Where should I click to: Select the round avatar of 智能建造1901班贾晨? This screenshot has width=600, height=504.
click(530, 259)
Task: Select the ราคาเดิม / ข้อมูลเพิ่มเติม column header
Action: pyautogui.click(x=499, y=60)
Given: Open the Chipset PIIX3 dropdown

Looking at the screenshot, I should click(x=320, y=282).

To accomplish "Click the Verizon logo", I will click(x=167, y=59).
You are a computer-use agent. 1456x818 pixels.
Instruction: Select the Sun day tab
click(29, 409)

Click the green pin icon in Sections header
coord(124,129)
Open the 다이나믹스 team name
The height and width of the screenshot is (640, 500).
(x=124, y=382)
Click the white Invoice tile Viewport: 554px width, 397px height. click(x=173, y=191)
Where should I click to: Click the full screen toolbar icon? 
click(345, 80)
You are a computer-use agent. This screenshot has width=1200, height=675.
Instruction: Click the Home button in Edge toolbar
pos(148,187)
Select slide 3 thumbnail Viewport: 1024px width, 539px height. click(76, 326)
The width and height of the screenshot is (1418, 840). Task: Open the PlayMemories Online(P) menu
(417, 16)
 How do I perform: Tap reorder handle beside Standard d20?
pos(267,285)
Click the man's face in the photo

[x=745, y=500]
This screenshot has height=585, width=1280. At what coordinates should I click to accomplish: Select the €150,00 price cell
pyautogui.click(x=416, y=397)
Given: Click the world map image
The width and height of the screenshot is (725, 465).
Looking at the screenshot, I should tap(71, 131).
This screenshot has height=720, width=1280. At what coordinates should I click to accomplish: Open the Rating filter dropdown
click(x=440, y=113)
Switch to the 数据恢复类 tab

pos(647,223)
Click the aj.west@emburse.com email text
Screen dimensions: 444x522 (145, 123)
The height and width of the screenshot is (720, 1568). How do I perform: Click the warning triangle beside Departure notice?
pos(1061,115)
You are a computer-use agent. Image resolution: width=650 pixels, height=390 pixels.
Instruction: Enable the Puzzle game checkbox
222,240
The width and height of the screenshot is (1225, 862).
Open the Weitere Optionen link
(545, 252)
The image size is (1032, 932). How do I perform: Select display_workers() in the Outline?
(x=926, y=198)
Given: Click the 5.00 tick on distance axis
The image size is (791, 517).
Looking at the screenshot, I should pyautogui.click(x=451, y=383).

━━━━━━━━

> _Aim of the task_: Repeat, character for character, the lines from the one that holds "Instruction: Enable the Puzzle game checkbox" to the final line of the material, inclusive, and no other lines.

> _Written reply_:
Instruction: Enable the Puzzle game checkbox
222,240
The width and height of the screenshot is (1225, 862).
Open the Weitere Optionen link
(545, 252)
The image size is (1032, 932). How do I perform: Select display_workers() in the Outline?
(x=926, y=198)
Given: Click the 5.00 tick on distance axis
The image size is (791, 517).
Looking at the screenshot, I should pyautogui.click(x=451, y=383).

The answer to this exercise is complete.